Node.js uses an event-driven, non-blocking model that makes it lightweight and efficient, perfect for data-intensive real-time applications that run across distributed devices. This simple web server written in Node responds with “Hello World” for every request. To run the server, put the code into a file example.js and execute it with the node program from the command line.

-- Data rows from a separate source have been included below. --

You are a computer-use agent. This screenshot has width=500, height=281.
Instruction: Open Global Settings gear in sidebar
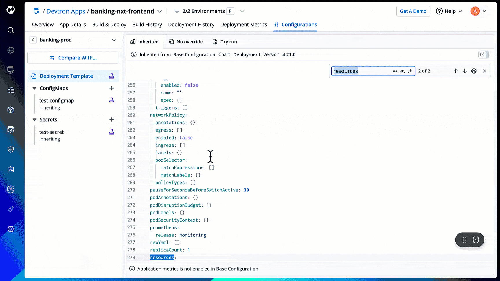11,229
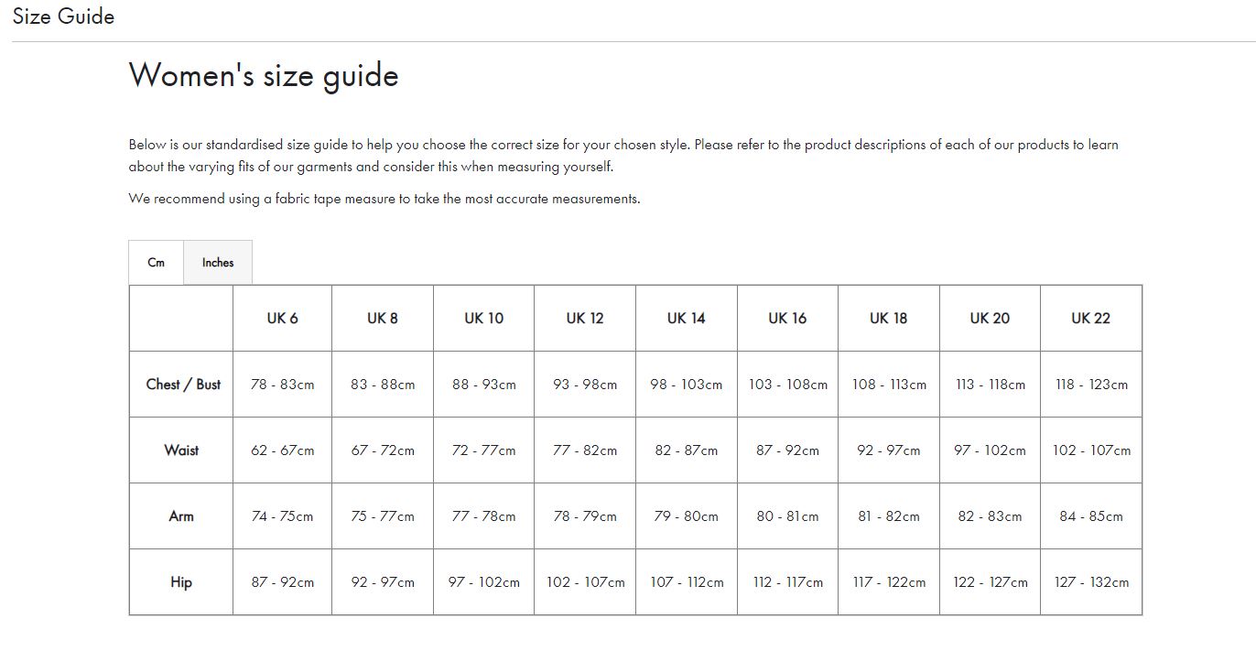Select the UK 22 column header
1256x651 pixels.
(x=1090, y=318)
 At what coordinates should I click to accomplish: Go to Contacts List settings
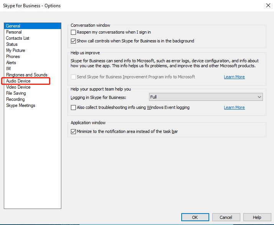[18, 38]
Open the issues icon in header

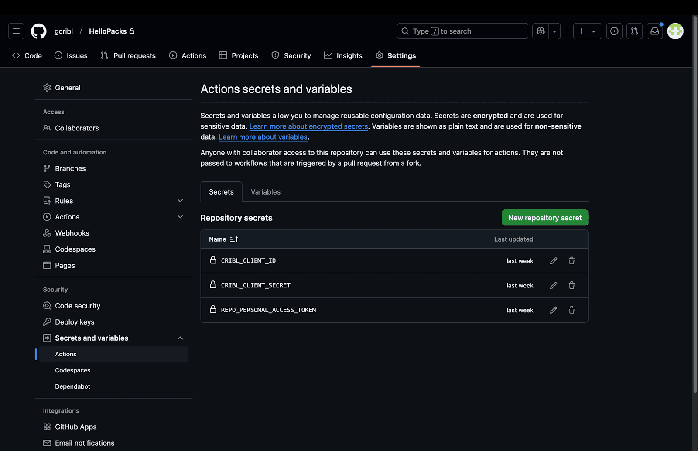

var http = require('http');
http.createServer(function (req, res) {
    res.writeHead(200, {'Content-Type': 'text/plain'});
    res.end('Hello Worldn');
}).listen(1337, '127.0.0.1');
console.log('Server running at http://127.0.0.1:1337/');

This is in contrast to today’s more common concurrency model where OS threads are employed. Thread-based networking is relatively inefficient and very difficult to use. Furthermore, users of Node are free from worries of dead-locking the process—there are no locks. Almost no function in Node directly performs I/O, so the process never blocks. Because nothing blocks, less-than-expert programmers are able to develop scalable systems.

Just because Node is designed without threads, doesn’t mean you cannot take advantage of multiple cores in your environment. You can spawn child processes that are easy to communicate with by using our child_process.fork() API. Built upon that same interface is the cluster module, which allows you to share sockets between processes to enable load balancing over your cores.